- _Aim_
Reproduce every line of the data below without any changes.

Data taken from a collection
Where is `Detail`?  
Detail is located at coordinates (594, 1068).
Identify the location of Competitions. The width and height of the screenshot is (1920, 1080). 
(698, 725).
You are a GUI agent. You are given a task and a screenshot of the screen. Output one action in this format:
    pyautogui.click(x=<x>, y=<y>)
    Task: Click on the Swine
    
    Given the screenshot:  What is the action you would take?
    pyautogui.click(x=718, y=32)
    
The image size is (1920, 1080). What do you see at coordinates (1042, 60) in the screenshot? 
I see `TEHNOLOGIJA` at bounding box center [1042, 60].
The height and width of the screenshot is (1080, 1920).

- _Solution_
Where is `Detail`?  
Detail is located at coordinates (594, 1068).
Identify the location of Competitions. The width and height of the screenshot is (1920, 1080). 
(698, 725).
You are a GUI agent. You are given a task and a screenshot of the screen. Output one action in this format:
    pyautogui.click(x=<x>, y=<y>)
    Task: Click on the Swine
    
    Given the screenshot:  What is the action you would take?
    pyautogui.click(x=718, y=32)
    
The image size is (1920, 1080). What do you see at coordinates (1042, 60) in the screenshot? 
I see `TEHNOLOGIJA` at bounding box center [1042, 60].
The height and width of the screenshot is (1080, 1920).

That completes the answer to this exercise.